### Document excerpt
++++++++

Data warehouses are often very large, so you have to deal with performance problems. You can use index, data compression, columnstored indexed, T-SQL query skill ... to enhance performance.
Indexing Dimensions and Fact Tables
Indexing
clustered indexes
store every table with a clustered index, and surrogate keys are ideal for clustered indexes.
Nonclustered indexes
Nonclustered indexes generally don't help DW queries much. However, this does not mean that you shouldn't create any nonclustered indexes in your DW. An attribute of a dimension is not a good candidate for a nonclustered index key. You should create indexes only if these columns are used in report queries
filtered index
You can create a filtered nonclustered index which are useful when some values in a column occur rarely, whereas other values occur frequently .
Join
Hash Join
SQL Server Query Optimizer recognizes star join patterns and uses bitmap filtered hash joins. Query Optimizer uses hash joins when you join on non-sorted columns from both tables involved in a join. Hash joins can work in parallel threads. With bitmap filtering, they can work on a subset of rows from a dimension and from a fact table in each thread. Such queries are typical for data warehousing environments. For hash joins, you do not index the foreign keys of a fact table.
Nested Loops Joins
If one join input is small (fewer than 10 rows) and the other join input is fairly large and indexed on its join columns, an index nested loops join is the fastest join operation because they require the least I/O and the fewest comparisons.
Merge Joins
If the two join inputs are not small but are sorted on their join column (for example, if they were obtained by scanning sorted indexes), a merge join is the fastest join operation.
Indexed Views
Indexed views are especially useful for following case:
- queries that aggregate data.
- queries that perform multiple joins.
However, to speed up data loads, you can drop or disable the index before load and then recreate or rebuild it after the load.
SET STATISTICS IO ON USE AdventureWorksDW2012; GO SELECT ProductKey, SUM(SalesAmount) AS Sales, COUNT_BIG(*) AS NumberOfRows FROM dbo.FactInternetSales GROUP BY ProductKey; GO
CREATE VIEW SalesByProduct WITH SCHEMABINDING AS SELECT ProductKey, SUM(SalesAmount) AS Sales, COUNT_BIG(*) AS NumberOfRows FROM dbo.FactInternetSales GROUP BY ProductKey; GO CREATE UNIQUE CLUSTERED INDEX CLU_SalesByProduct ON dbo.SalesByProduct (ProductKey); GO SELECT ProductKey, SUM(SalesAmount) AS Sales, COUNT_BIG(*) AS NumberOfRows FROM dbo.FactInternetSales GROUP BY ProductKey; GO
Note that the view must be created with the SCHEMABINDING option if you want to index it. In addition, you must use the COUNT_BIG aggregate function. Nevertheless, after creating the view and the index, execute the query again.

++++++++

### Dataset extract

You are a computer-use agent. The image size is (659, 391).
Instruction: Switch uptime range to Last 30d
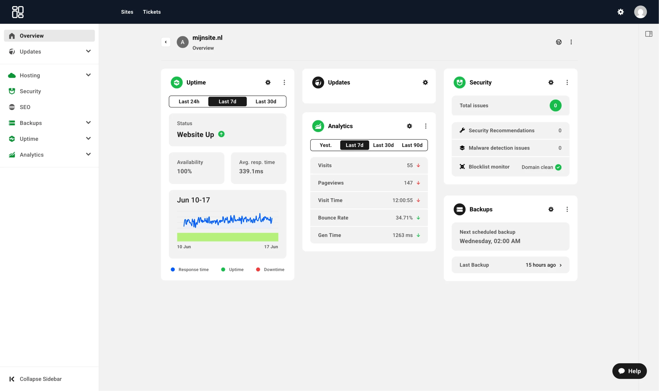pyautogui.click(x=266, y=101)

++++++++

### What you need to do
1 - Using the data warehouse indexing text, answer each question:
(a) What kind of key is ideal for a clustered index?
(b) How few rows must one join input have for an index nested loops join to be the fastest join operation?
(c) Which aggregate function must be used in a view that is to be indexed?
2 - List every join operation the data warehouse indexing text describes under its join heading.
3 - Carry on the data warehouse indexing text from its final sentence.
The data are not used here.

### The replies
1 -
(a) Surrogate keys
(b) Fewer than 10 rows
(c) COUNT_BIG

2 -
- Hash join
- Nested loops join
- Merge join

3 -
Using Appropriate Query Techniques
若你寫出沒有效率的 TSQL ,資料庫引擎也幫不了你了。例如下面這個總計的查詢:
需求:依訂單號碼順序,列出訂單明細中,各個品項的金額,並且後面加入一個累計金額欄位,如下面結果:
你可以使用 non-equi join 的查詢方式,例如:
SET STATISTICS IO ON SET STATISTICS TIME ON GO WITH InternetSalesGender AS ( SELECT ISA.CustomerKey, C.Gender, ISA.SalesOrderNumber + CAST(ISA.SalesOrderLineNumber AS CHAR(1)) AS OrderLineNumber, ISA.SalesAmount FROM dbo.FactInternetSales AS ISA INNER JOIN dbo.DimCustomer AS C ON ISA.CustomerKey = C.CustomerKey WHERE ISA.CustomerKey <= 12000 ) SELECT ISG1.OrderLineNumber, ISG1.Gender, Min(ISG1.SalesAmount) AS SalesAmount, SUM(ISG2.SalesAmount) AS RunningTotal FROM InternetSalesGender AS ISG1 INNER JOIN InternetSalesGender AS ISG2 ON ISG1.Gender = ISG2.Gender AND ISG1.OrderLineNumber >= ISG2.OrderLineNumber GROUP BY ISG1.Gender, ISG1.OrderLineNumber ORDER BY ISG1.Gender, ISG1.OrderLineNumber
下圖是執行結果, 回傳 6434 列, FactInternetSales 邏輯讀取 4534 , DimCustomer 邏輯讀取 196 , Worktable 邏輯讀取 21314。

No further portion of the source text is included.